• _To do_:
Count how many lines in the entries below contain the word "Open", and reply with that number only.
▼
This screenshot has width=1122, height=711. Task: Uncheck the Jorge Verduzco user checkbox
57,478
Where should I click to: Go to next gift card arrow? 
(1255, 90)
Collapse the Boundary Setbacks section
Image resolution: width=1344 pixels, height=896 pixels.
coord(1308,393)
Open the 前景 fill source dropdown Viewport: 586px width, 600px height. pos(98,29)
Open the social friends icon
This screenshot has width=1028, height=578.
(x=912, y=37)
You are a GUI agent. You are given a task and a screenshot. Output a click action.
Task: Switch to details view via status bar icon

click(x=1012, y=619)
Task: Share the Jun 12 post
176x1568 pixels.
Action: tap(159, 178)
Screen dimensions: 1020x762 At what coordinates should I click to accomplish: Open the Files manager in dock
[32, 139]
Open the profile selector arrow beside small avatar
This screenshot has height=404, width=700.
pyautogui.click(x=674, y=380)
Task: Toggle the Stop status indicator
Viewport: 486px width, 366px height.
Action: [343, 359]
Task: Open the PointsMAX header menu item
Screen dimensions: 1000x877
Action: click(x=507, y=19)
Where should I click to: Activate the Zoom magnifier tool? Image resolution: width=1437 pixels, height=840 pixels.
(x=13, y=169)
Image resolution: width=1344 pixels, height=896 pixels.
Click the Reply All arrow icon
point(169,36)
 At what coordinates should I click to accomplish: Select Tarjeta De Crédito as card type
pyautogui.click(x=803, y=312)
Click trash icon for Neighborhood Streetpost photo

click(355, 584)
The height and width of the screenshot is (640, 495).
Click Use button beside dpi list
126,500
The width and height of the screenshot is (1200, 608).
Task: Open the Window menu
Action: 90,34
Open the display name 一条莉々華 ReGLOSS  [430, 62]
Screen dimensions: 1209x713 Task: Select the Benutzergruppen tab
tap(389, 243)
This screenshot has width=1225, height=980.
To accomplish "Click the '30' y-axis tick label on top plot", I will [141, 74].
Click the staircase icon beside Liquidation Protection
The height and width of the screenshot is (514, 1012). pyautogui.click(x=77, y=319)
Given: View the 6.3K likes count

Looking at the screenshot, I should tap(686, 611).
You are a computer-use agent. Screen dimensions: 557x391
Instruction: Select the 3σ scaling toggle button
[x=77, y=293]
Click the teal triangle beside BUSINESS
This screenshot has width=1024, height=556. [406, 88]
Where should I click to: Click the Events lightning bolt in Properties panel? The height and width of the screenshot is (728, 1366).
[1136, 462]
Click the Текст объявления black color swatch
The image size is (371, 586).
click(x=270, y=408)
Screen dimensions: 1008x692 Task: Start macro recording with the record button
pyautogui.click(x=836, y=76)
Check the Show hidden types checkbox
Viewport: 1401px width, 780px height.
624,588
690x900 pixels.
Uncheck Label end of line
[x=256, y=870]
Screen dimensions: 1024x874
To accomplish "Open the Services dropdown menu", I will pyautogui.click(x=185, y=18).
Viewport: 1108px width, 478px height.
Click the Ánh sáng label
▲
• _Written answer_:
8